Isso se dá por que além da inegável utilidade das categorias analíticas – tanto
as discutidas nesse trabalho, quanto das demais que correm pelas interpretações
sobre o Brasil –, o fenômeno da reflexividade tal como Giddens expõe (1991) não
permite haver dúvida sobre a responsabilidade que recai sobre aqueles que se arvoram
a trilhar os caminhos das disciplinas que interpretam a realidade social.
Mais ainda, a produção de trabalhos sobre o tema deve se expor a passar,
também, por esse crivo crítico. A qualidade da discussão acadêmica fica prejudicada
sem isso; aliás, a leitura dos textos clássicos sobre as interpretações do Brasil mostra
que esses intelectuais, que se fizeram clássicos pela força de suas argumentações,
não se furtaram deste aspecto, igualmente decisivo na sua transformação em “leituras
obrigatórias” da sociologia brasileira, sucessos, portanto, de “público e de crítica”.
Avalio que isso se aplica a produção acadêmica em geral. Porém, aqui, pude
perceber e aprofundar um argumento sobre a relevância das categorias analíticas
discutidas e apresentadas por Fernandes e González – ainda que se insiram numa
tradição mais longa de pensamento social e sociológico –, mesmo que com viés crítico
a algumas delas. A ideia de racismo disfarçado, ainda que possa fantasiar as relações
raciais em alhures, e ainda que a escolha de termos como “velado”, “disfarçado”,
“mascarado”, dentre outros, não contribua para furar a interdição discursiva que ela
mesma denuncia, ajuda a compreender boa parte dos fenômenos relatados pelos
docentes, que contam sobre mecanismos bastante complexos de construção de
hierarquias raciais dentro da própria Faculdade de Direito.

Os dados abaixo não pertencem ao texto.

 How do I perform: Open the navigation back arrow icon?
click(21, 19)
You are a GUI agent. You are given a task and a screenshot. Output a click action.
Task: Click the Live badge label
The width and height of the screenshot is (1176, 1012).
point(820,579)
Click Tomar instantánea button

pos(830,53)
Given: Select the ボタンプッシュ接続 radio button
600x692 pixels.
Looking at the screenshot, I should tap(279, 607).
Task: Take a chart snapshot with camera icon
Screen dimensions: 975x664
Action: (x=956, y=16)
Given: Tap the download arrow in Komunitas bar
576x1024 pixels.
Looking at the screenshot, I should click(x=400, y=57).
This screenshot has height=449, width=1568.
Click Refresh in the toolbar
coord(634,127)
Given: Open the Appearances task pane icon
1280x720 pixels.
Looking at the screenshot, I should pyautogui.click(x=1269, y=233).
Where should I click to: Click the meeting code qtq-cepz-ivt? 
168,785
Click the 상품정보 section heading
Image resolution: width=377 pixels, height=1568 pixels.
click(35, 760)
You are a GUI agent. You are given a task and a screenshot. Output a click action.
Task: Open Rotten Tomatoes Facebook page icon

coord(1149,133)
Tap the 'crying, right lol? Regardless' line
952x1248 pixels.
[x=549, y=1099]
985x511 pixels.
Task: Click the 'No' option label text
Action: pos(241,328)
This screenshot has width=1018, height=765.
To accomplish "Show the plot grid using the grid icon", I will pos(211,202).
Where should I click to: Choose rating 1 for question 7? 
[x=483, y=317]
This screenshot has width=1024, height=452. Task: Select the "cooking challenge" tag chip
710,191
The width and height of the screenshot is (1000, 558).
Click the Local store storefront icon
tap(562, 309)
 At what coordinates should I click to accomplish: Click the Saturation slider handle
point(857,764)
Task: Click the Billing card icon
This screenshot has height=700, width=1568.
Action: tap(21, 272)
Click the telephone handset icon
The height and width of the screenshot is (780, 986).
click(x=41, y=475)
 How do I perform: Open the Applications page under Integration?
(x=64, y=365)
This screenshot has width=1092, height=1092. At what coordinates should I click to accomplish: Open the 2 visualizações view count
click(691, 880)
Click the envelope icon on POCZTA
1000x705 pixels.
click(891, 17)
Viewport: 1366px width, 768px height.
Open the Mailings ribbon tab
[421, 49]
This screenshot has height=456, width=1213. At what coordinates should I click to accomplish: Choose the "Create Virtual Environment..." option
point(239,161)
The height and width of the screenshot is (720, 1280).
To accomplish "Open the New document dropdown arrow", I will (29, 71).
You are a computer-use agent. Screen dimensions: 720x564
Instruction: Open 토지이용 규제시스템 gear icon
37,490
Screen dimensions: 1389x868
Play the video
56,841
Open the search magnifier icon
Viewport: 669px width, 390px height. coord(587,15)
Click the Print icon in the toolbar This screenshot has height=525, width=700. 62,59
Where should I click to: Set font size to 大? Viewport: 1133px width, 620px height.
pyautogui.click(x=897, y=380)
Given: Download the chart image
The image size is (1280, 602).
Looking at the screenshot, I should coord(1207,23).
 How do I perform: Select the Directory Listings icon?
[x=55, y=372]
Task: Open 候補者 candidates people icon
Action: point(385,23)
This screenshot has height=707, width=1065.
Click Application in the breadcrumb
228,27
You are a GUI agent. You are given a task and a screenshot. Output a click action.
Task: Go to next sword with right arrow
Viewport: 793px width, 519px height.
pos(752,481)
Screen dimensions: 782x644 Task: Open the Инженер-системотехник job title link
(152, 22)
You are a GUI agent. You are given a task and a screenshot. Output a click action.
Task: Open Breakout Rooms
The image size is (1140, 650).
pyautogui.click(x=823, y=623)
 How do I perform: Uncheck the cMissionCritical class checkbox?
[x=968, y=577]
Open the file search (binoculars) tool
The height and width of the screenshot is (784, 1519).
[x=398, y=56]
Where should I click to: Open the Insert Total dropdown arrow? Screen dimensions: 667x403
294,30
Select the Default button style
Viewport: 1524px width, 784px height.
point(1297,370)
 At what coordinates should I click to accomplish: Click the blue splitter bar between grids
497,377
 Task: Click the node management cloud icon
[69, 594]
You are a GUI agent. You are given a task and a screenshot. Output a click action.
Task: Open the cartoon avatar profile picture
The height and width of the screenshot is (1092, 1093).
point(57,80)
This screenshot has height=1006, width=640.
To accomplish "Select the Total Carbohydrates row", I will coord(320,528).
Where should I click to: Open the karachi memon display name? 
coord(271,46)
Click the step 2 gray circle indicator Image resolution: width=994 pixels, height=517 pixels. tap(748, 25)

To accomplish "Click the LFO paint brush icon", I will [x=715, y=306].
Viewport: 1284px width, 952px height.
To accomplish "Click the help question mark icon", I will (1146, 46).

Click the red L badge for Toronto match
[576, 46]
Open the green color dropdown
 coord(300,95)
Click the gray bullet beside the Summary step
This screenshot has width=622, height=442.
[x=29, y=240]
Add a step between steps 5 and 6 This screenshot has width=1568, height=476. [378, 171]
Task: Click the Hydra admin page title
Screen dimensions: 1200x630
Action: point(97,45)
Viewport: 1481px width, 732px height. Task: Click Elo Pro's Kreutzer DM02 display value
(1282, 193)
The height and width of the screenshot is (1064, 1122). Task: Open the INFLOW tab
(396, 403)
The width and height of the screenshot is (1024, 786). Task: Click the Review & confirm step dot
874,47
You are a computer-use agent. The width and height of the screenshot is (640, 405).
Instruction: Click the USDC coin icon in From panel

Por outro lado, a reflexividade percebida, ao menos em hipótese, pela inserção
dessas ideias no ambiente intelectual formador dos entrevistados, é impressionante; as
categorias analíticas são utilizadas, ainda que de maneira diluída, pelos entrevistados
para explicar sua própria condição. As interpretações clássicas, por vezes ambíguas,
sobre o racismo brasileiro, parecem bastante difundidas no discurso dos docentes, e
em alguns momentos, coincidem marcadamente com o pensamento do autor e da
autora escolhidas. Porém, especialmente no discurso do professor e da professora
negras, é bastante evidente o recurso a essas chaves explicativas; a proximidade e o
diálogo que Florestan Fernandes e Lélia González tiveram com o movimento negro
parecem ser importantes para isso. Fica, inclusive, uma tentação de questionar
diretamente sobre estas várias conexões numa eventual segunda rodada de entrevista,
para conferir se estão num plano de uma influência difusa ou mais concentrada, pela
leitura direta das diferentes correntes de pensamento social e sociológico sobre o tema.